To assist in building exports, Frank said the KTA is working to establish a joint effort to exhibit fabrics at foreign trade shows, giving individual firms a chance to show off their diverse offerings.
“We’ve tried in the past to get an export group started, but it hasn’t worked,” Frank said. When this was tried a couple of years ago, there wasn’t enough interest generated among individual firms, he said.
“Now, as exporting becomes so important, we need to get something like that off the ground,” he said.
“Niche marketing is the key to exporting,” Frank added. “You can’t do it successfully if you’re going to concentrate on basic poly/cotton jersey.
Frank is quick to point out that the association isn’t going to get involved in individual firms’ strategies. As an organization, the KTA must be deliberate as to what extent it helps specific companies.

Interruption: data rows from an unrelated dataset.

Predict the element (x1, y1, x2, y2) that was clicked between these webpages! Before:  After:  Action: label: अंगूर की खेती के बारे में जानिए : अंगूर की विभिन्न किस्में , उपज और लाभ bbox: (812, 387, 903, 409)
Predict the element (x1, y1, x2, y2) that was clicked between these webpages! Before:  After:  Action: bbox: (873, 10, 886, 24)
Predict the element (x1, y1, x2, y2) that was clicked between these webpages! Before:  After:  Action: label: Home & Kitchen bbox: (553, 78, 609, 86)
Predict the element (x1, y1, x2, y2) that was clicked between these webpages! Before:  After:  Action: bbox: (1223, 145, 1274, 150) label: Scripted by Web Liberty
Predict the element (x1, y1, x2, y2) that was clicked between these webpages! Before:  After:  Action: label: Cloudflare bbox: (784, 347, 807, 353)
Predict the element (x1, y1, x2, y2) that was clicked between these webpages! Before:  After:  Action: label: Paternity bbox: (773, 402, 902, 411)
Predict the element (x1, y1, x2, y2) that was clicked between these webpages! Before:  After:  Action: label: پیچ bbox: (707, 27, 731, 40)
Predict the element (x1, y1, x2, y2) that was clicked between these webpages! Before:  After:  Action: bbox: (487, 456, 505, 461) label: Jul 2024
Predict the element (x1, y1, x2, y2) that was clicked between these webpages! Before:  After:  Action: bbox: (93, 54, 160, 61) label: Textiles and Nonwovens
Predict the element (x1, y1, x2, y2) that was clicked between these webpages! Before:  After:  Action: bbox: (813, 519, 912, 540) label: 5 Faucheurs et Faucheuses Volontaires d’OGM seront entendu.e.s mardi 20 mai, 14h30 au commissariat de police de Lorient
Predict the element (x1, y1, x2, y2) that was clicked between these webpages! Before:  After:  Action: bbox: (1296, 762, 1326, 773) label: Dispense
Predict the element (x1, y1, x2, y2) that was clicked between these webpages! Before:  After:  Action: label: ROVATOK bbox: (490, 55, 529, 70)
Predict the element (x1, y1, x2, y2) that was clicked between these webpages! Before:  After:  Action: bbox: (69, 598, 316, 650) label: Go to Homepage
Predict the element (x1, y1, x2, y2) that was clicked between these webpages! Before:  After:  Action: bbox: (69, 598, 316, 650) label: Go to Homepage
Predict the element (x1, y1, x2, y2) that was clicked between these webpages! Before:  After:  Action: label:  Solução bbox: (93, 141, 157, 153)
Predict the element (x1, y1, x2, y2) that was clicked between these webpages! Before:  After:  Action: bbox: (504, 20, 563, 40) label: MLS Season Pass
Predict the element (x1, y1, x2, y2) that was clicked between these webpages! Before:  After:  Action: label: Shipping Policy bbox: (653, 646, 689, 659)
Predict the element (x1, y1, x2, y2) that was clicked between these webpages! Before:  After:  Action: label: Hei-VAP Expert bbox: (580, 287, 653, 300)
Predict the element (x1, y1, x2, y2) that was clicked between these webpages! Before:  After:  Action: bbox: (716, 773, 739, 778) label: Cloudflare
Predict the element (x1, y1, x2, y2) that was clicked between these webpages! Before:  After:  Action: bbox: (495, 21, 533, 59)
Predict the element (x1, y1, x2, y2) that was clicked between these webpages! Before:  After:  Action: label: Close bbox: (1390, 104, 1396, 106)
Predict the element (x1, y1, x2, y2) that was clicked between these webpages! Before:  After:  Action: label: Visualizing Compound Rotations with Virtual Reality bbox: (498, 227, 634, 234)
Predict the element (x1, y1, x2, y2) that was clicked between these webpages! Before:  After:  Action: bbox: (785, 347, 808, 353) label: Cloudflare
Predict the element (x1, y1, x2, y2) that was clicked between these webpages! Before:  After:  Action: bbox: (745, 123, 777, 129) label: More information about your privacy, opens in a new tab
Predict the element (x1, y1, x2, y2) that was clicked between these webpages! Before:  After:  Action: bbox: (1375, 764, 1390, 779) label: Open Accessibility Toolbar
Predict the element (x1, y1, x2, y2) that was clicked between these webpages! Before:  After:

“As an association, we can’t get drawn into people’s businesses,” Frank said. “We’ll guide them as to what we think can make an overall impact on the market.
“I think that in any business temperature, some people will succeed more than others,” he added. “You have to make things the whole world isn’t making and make them better than anyone else.”
While the KTA focuses on expanding international marketing and distribution, Frank said it’s also important that the KTA improve and increase its scholarship program, one that it developed two years ago.
The KTA awards two four-year college scholarships of $1,000 per year to students who are in a textile-oriented course of study and who have a parent working for a member firm.
“We have to understand that it’s very difficult for us and our industry to attract good young quality people,” Frank said. “We’d like to try and enlarge the contribution from firms as we go along.”